Drought impacts will ultimately affect consumers, although retailers are very reluctant to increase consumer prices due to very strong price competition between them and the discount supermarkets. The general perception among participants is that consumers do not care how much water is needed to produce the food they buy, and that their choices are mostly price driven. The priority for retailers is to ensure there are potatoes available to customers, and relaxing quality specifications in low supply years has helped keep the shelves full. Consequently, some retailers have invested in promotional campaigns to convince consumers to buy less ‘good looking’ vegetables (e.g. ‘wonky veg’, ‘perfectly imperfect’) in years when visual appearance was affected (NFU 2018 ).

Long-term adaptation — building resilience for the future

Interview participants were asked about the main challenges for the sector looking into the future. Whilst climate change is expected to increase the severity and frequency of weather extremes, regulatory uncertainty related to the water abstraction licencing system hinders the ability of growers to plan and invest in long-term adaptation strategies. Abstraction reform was mentioned by both growers and other supply chain actors as an important challenge for the sector. This is because of the increasing importance of both secure access to irrigation water and maintaining licenced headroom to buffer the impacts of a dry year in order to ensure good yields and excellent quality product in the face of increasing climate variability.
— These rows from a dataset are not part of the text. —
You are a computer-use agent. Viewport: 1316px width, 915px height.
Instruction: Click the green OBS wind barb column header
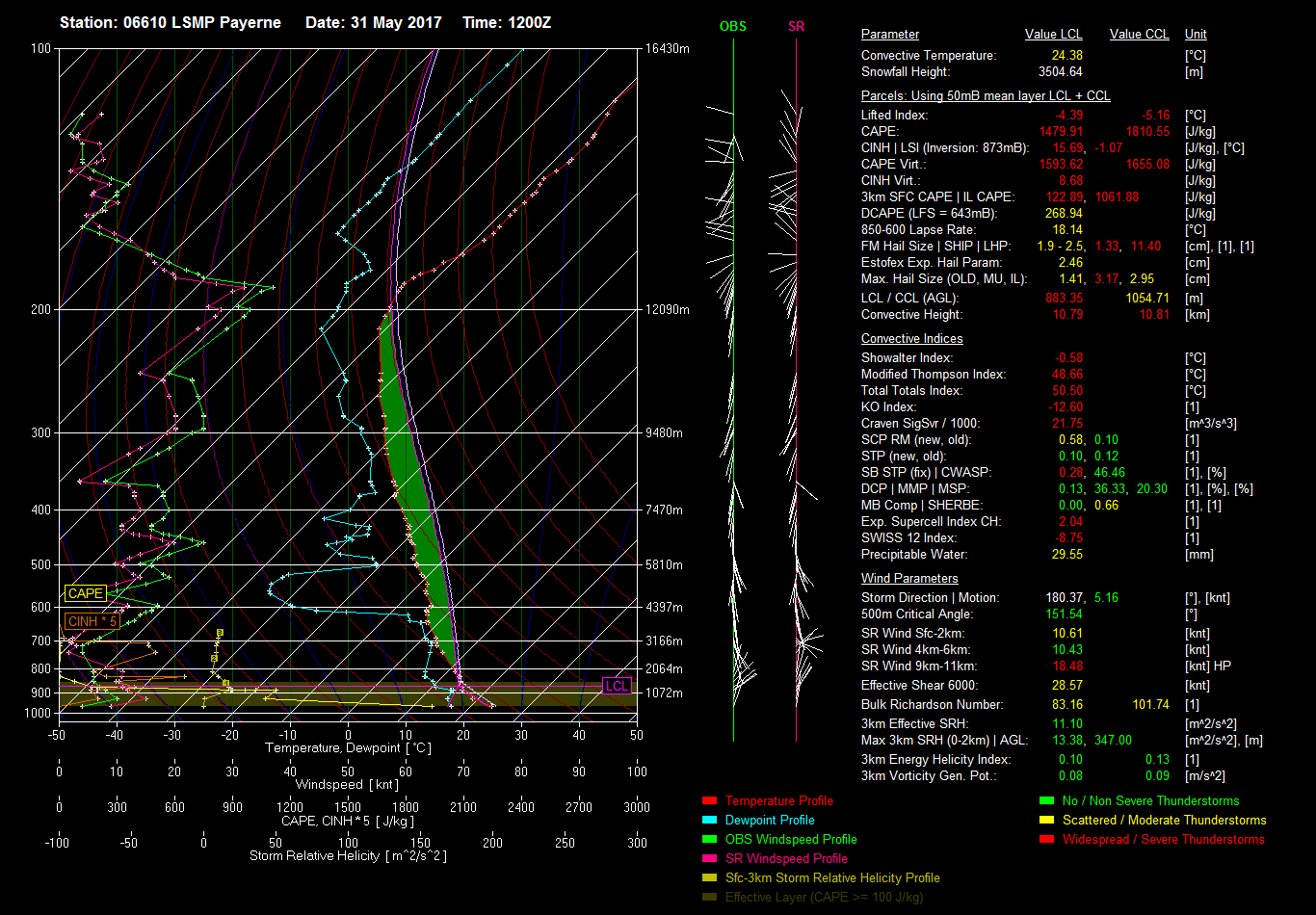click(732, 27)
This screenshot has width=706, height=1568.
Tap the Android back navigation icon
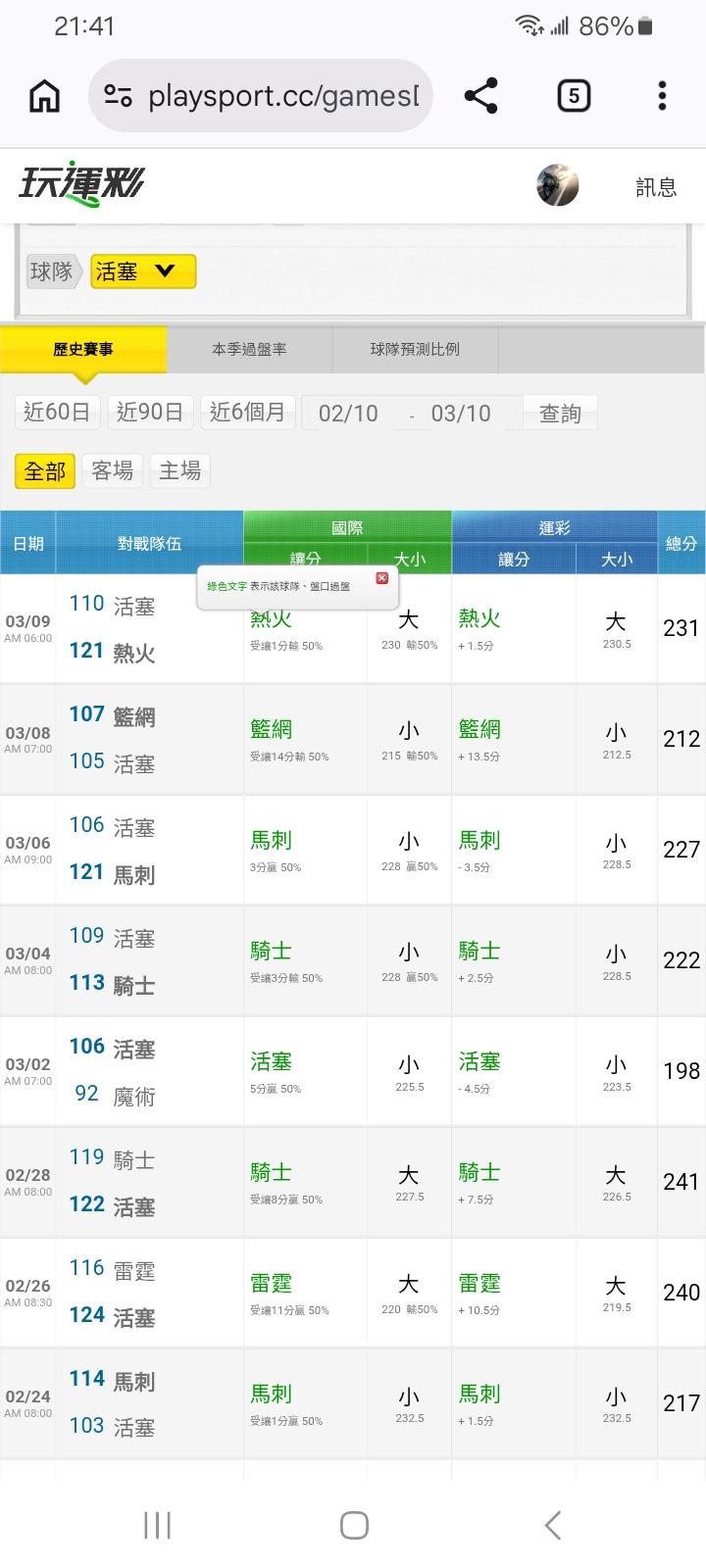point(553,1525)
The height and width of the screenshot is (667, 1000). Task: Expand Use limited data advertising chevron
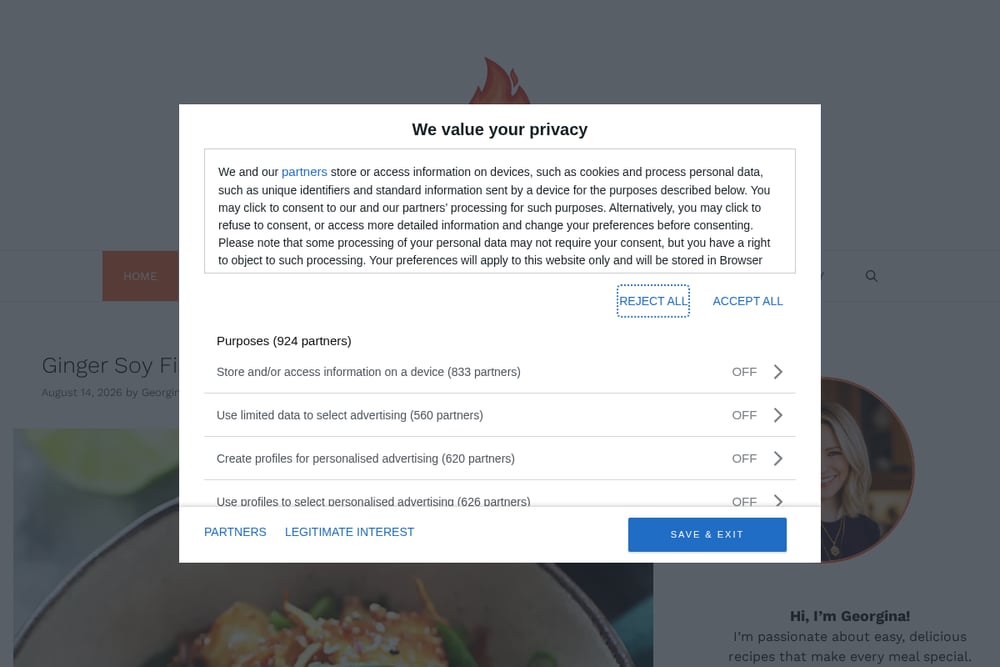point(778,415)
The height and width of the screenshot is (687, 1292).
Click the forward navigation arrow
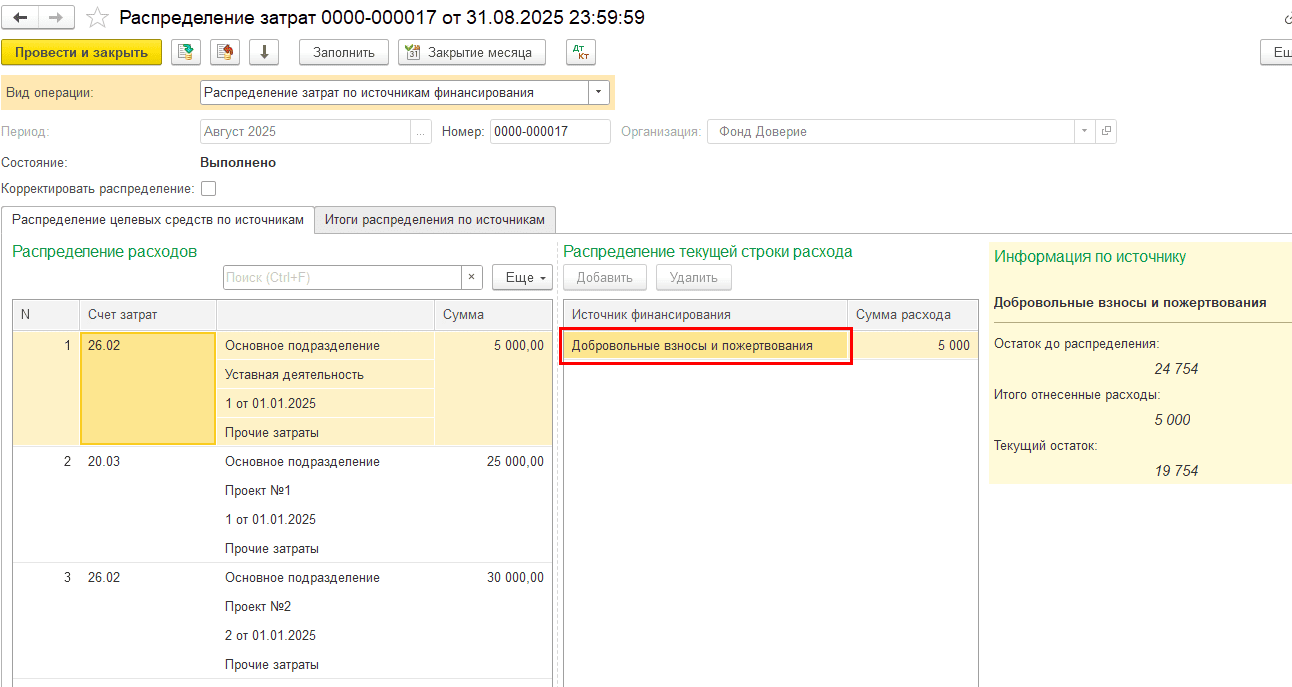point(56,18)
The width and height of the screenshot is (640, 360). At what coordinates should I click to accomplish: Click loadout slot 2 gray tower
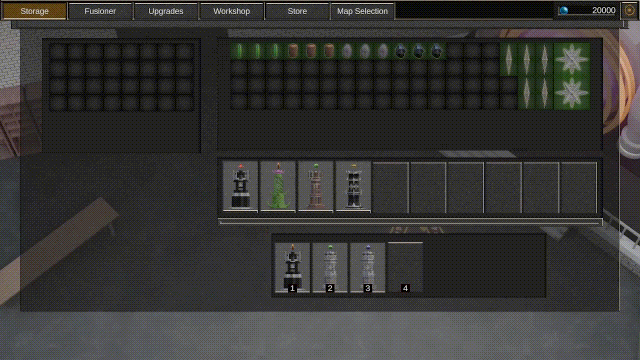330,268
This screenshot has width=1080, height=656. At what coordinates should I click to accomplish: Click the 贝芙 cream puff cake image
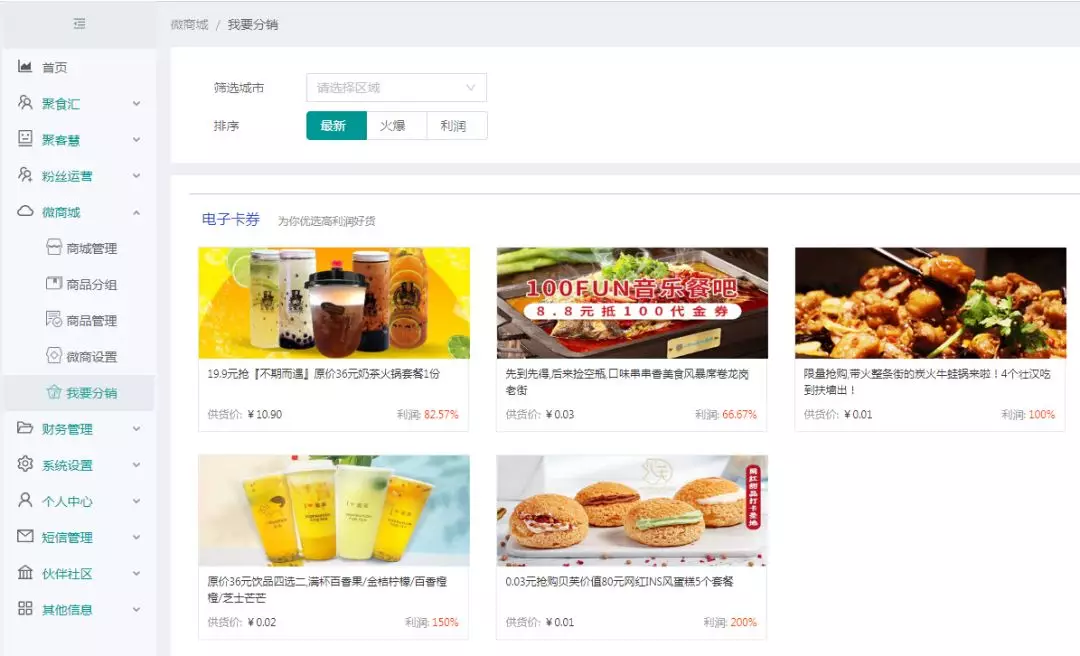(632, 510)

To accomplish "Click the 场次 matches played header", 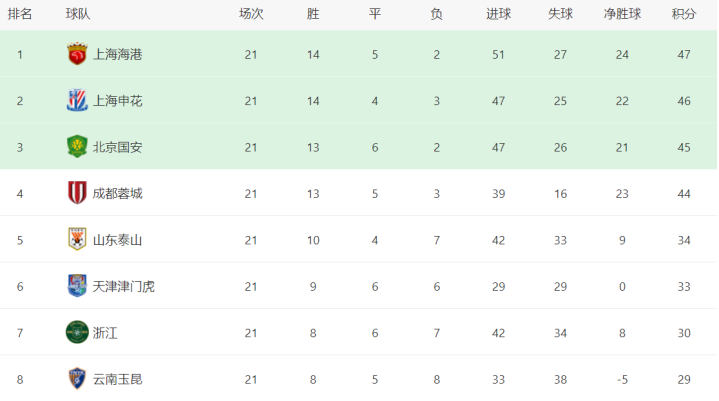I will [251, 14].
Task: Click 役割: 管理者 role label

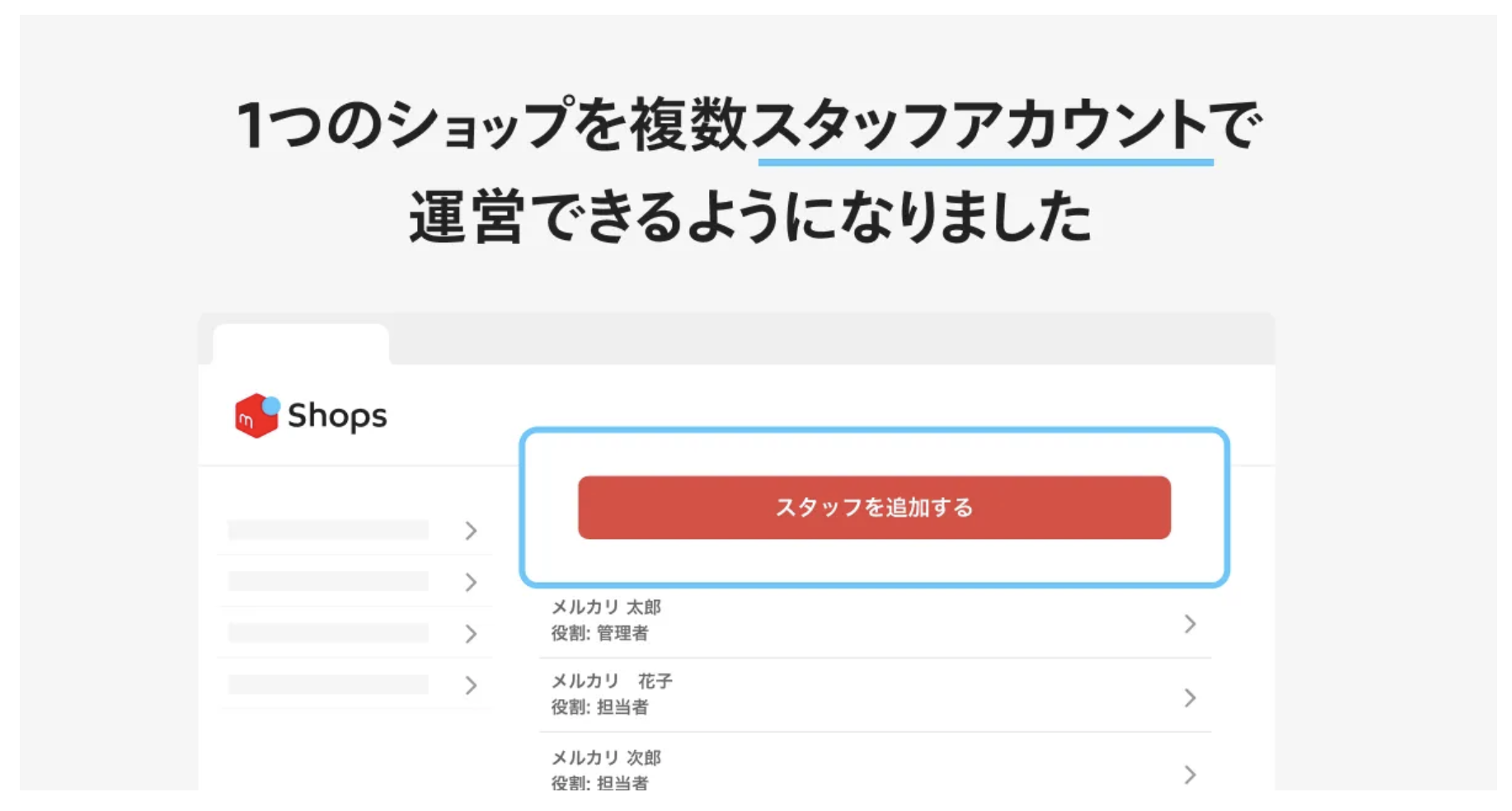Action: click(x=599, y=633)
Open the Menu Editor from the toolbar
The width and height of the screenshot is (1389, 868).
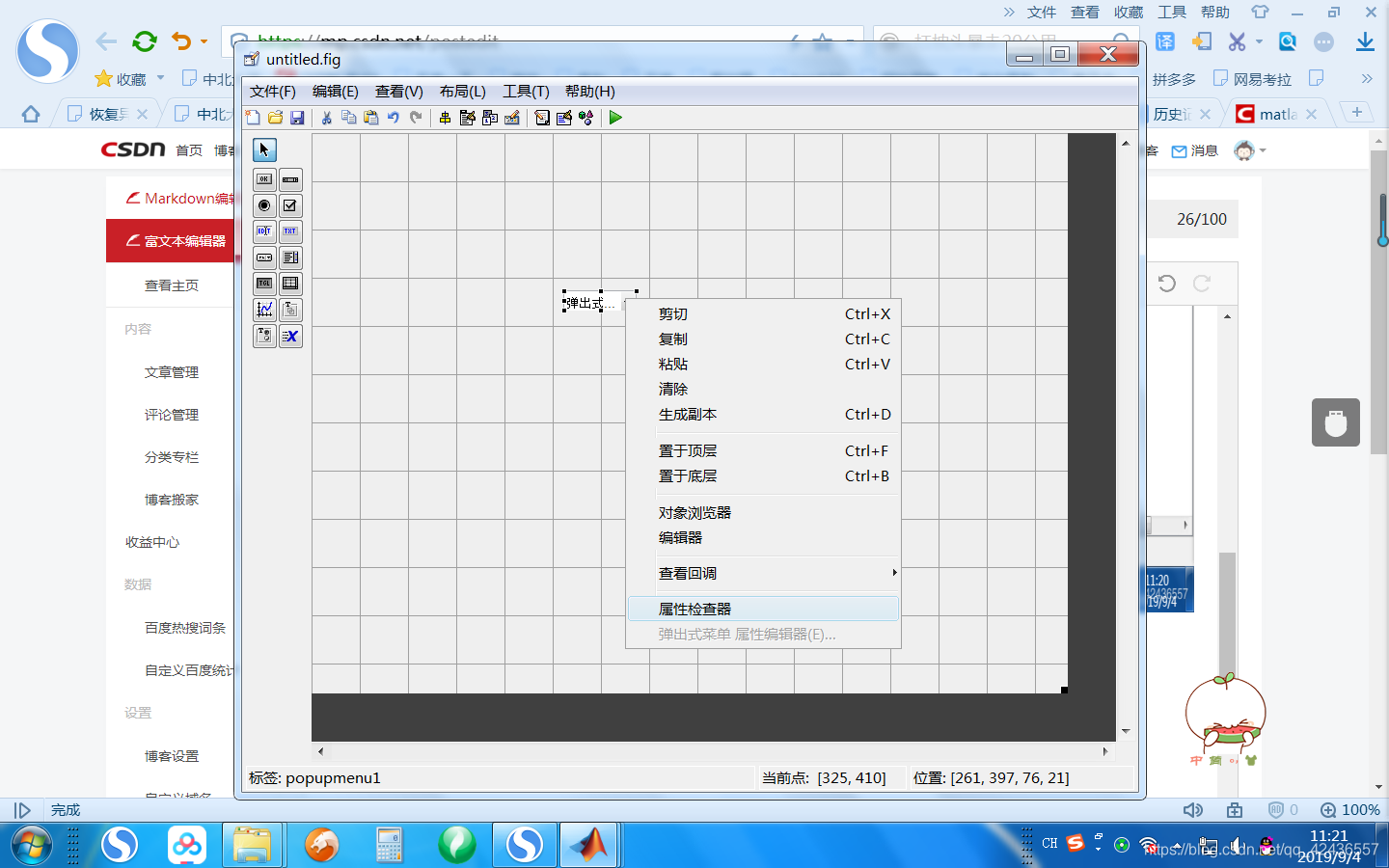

Although there were fewer reported examples of longer-term resilience building actions in comparison with coping strategies, and most of them related to on-farm measures, most interview participants think the potato supply chain is more resilient to weather extremes now than in the past. The main adaptation strategies adopted by potato supply chain actors (beyond primary production) as reported during the interviews can be classified around 3 themes: (i) ensuring geographical spread of supply; (ii) increasing reliance on forward contracts and (iii) requiring suppliers’ water security. Processors, packers and retailers are increasing the spatial variety of their grower pools to secure enough supply in the event of adverse conditions — ‘The way businesses review that is not usually every year, but certainly every two or three years. Most big businesses will do a piece of work about where are the potatoes for my supply chain being grown geographically and what is the capability in those areas with those growers. They would do a risk-reward matrix exercise…They do it in different ways, but they all do that type of work. So they have a spread of risk over the geography of the UK’ (Retailer B). This relates to both UK and international supply. Forward contracts are used to reduce the supply risks for all downstream actors as they have an agreed yield and quality for potatoes that will be delivered to them on an agreed date. Finally, retailers, processors and packers are being more selective in their choice of growers, giving preference to those that have reliable supplies of sufficient irrigation water to deal with a drought episode, in particular through investing in on-farm reservoir storage and efficient irrigation technology.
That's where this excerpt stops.